In April 2019, Field Marshal Khalifa Haftar and his self-styled Libyan National Army launched an offensive to capture Tripoli from the U.N.-backed Government of National Accord seated there. Four months later, the result has been a virtual stalemate that has claimed over 1,000 lives. And while fighting on the ground is at a standstill, multiple regional actors continue providing air support and direct aid to either side. USIP’s Thomas Hill breaks down the current situation in Libya and the possibility for peace amid this deadly standoff.
The two sides have been stuck in a stalemate outside Tripoli for four months. Could this deadlocked situation convince Haftar or the U.N.-backed government to rethink their respective positions on a peaceful settlement?

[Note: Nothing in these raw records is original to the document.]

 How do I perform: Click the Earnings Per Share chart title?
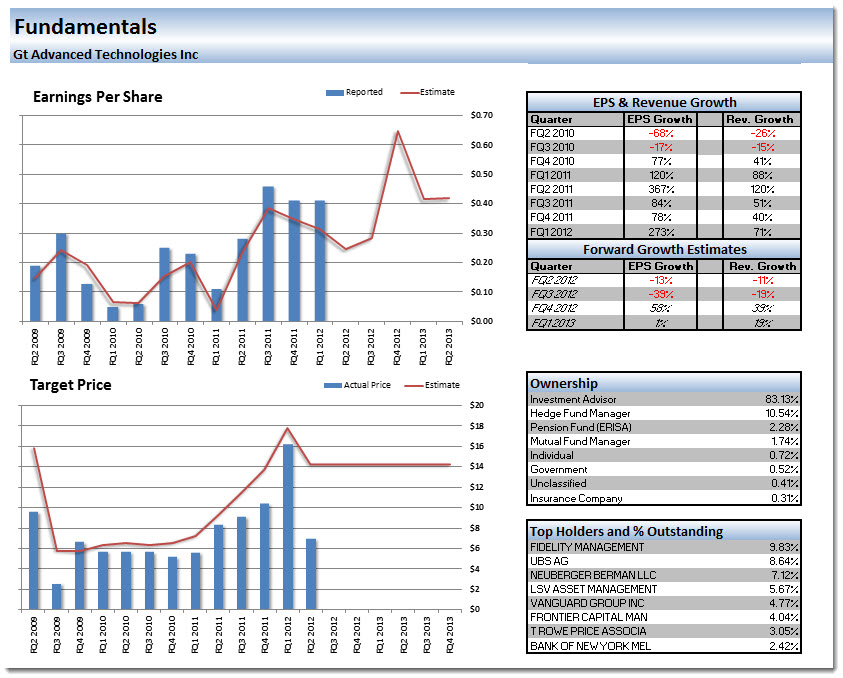click(x=97, y=97)
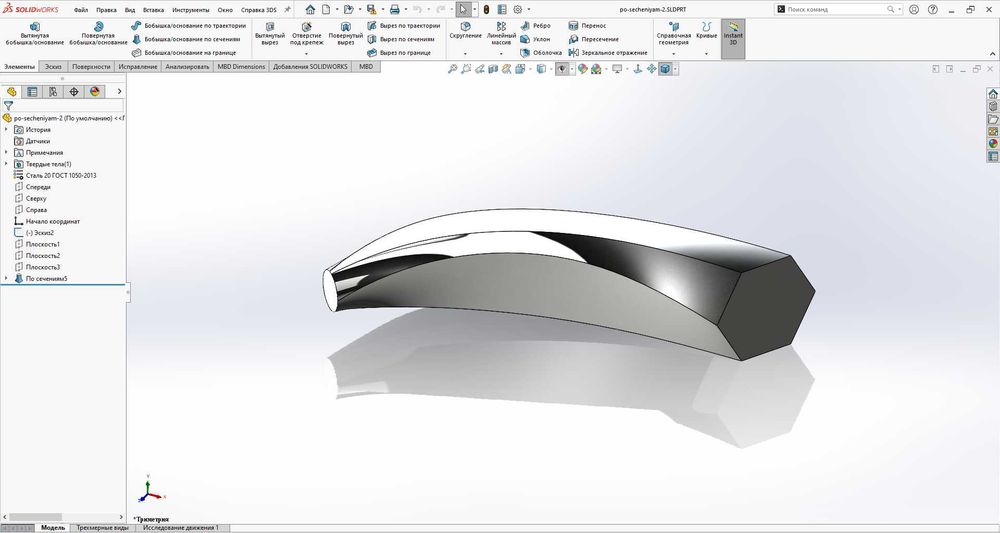Click the Home icon in the right task pane
This screenshot has height=533, width=1000.
pos(993,93)
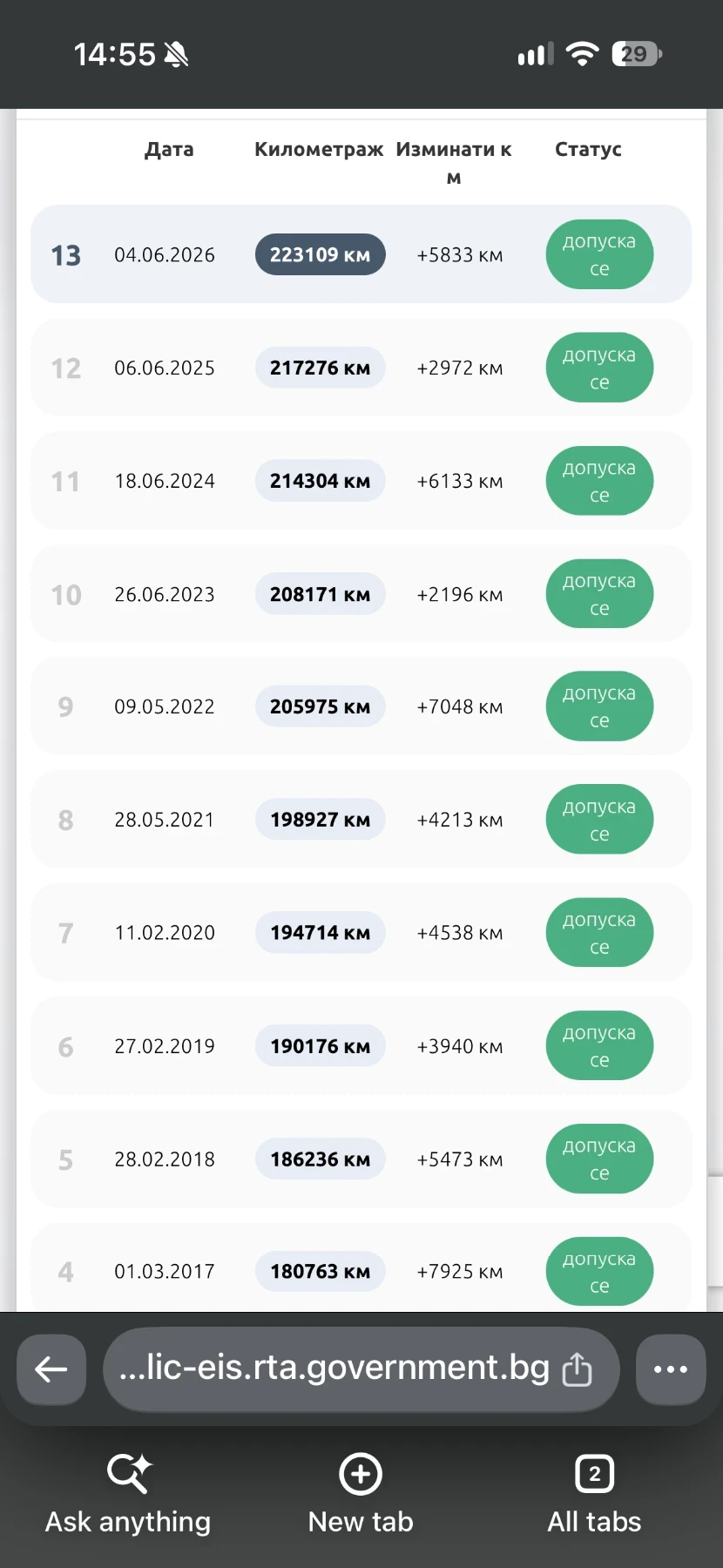Click the Дата column header
The image size is (723, 1568).
[169, 149]
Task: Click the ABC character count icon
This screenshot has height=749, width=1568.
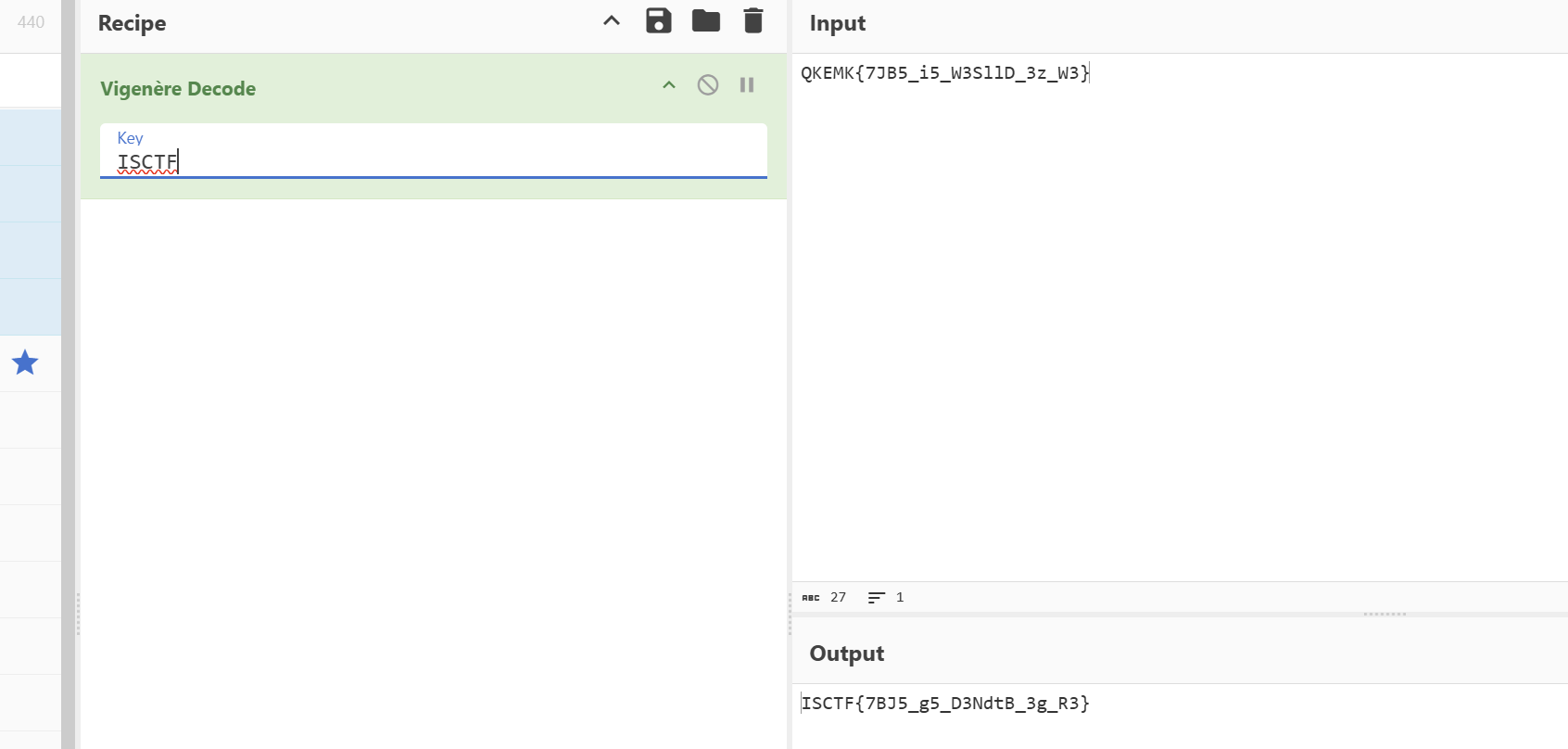Action: [811, 598]
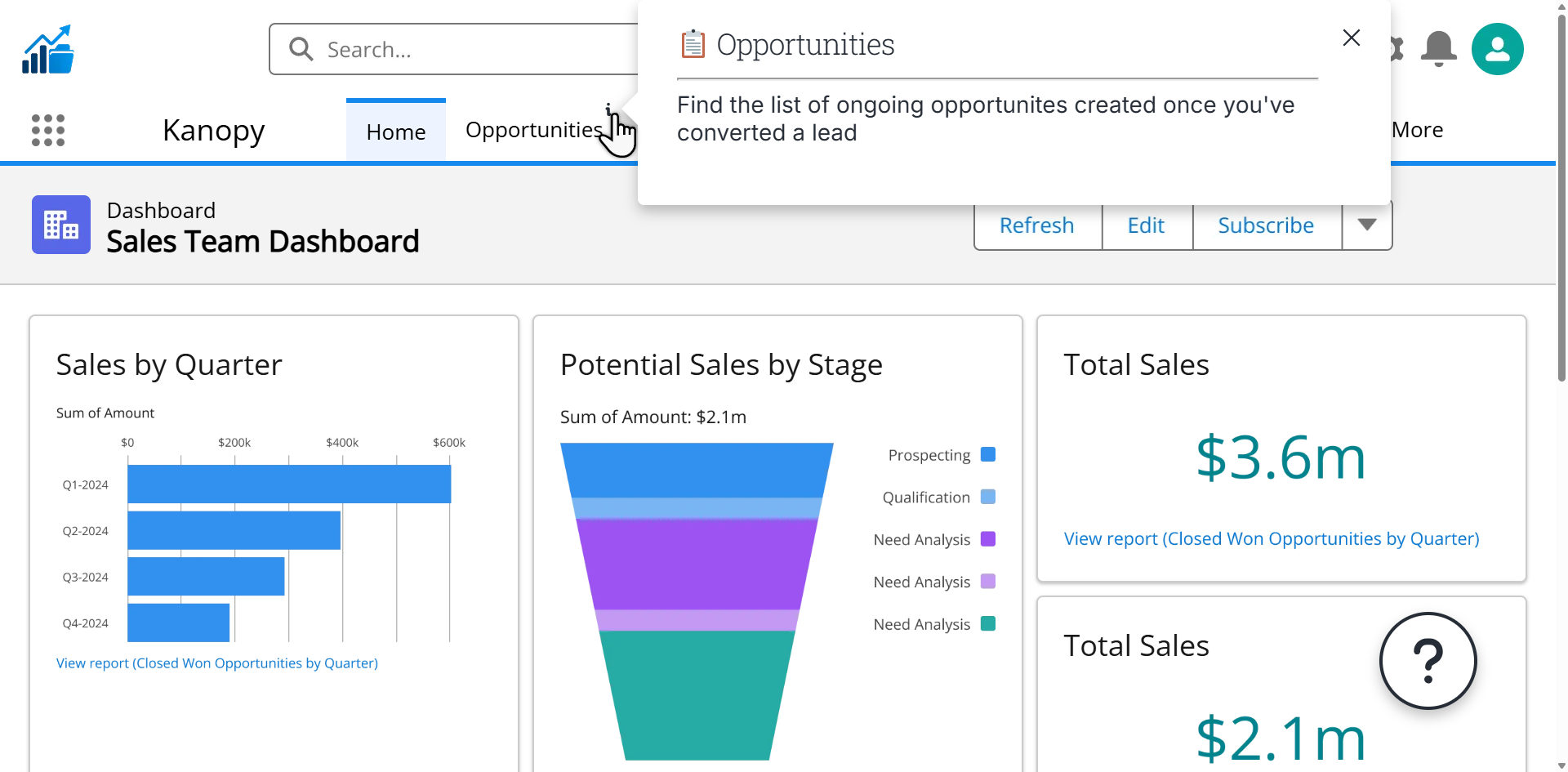Image resolution: width=1568 pixels, height=772 pixels.
Task: Expand the dropdown arrow beside Subscribe
Action: tap(1367, 225)
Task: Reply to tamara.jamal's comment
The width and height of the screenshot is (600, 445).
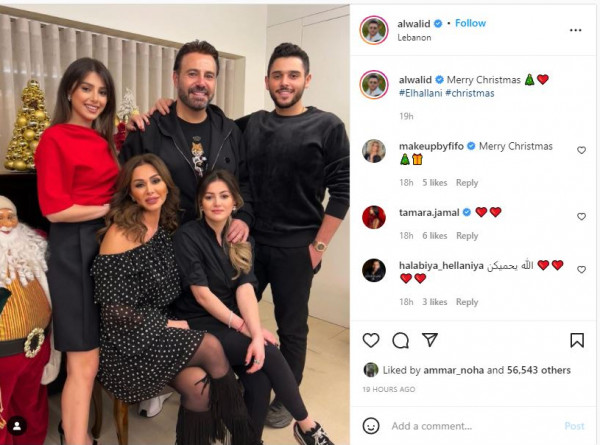Action: (x=467, y=236)
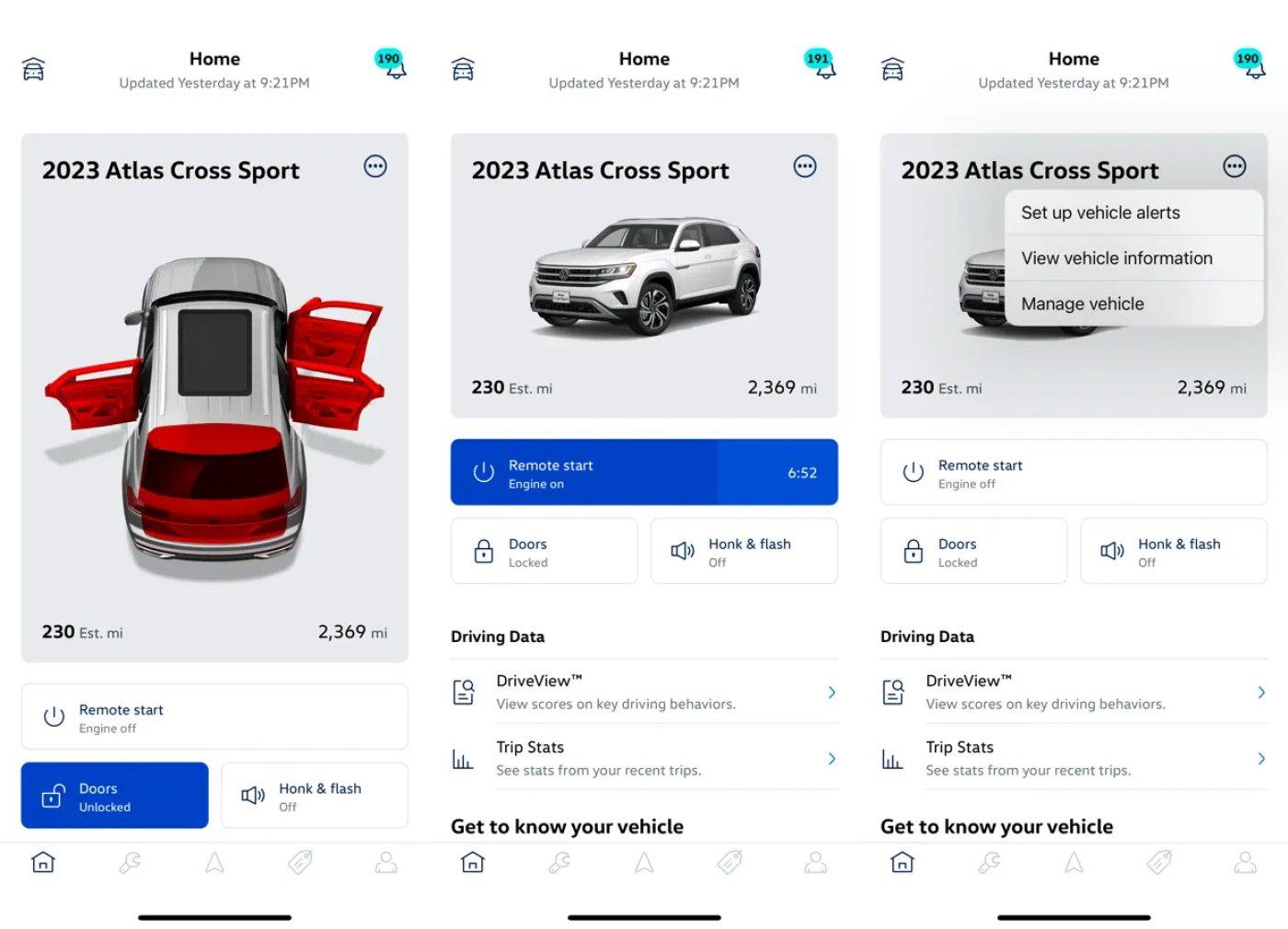Image resolution: width=1288 pixels, height=929 pixels.
Task: Turn off blue Remote start Engine on
Action: pyautogui.click(x=644, y=473)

At this point, it’s hard to imagine either side pushing for a political settlement. From Haftar’s position, he has staked his reputation—both with his international patrons and with the Libyan people—on his ability to deliver military victory. Anything short of that would be a failure and could lead to the collapse of his so-called Libyan National Army (LNA), which has shown signs of deep internal division in the past.
From the position of the Government of National Accord (GNA), a political settlement probably doesn’t seem optimal because there are signs the GNA and its allied militias might defeat the LNA on the battlefield. Why sue for peace when victory is possible? Or so the GNA thinking might go. With both the GNA and LNA factions focused on achieving a military solution, a peace settlement seems highly unlikely.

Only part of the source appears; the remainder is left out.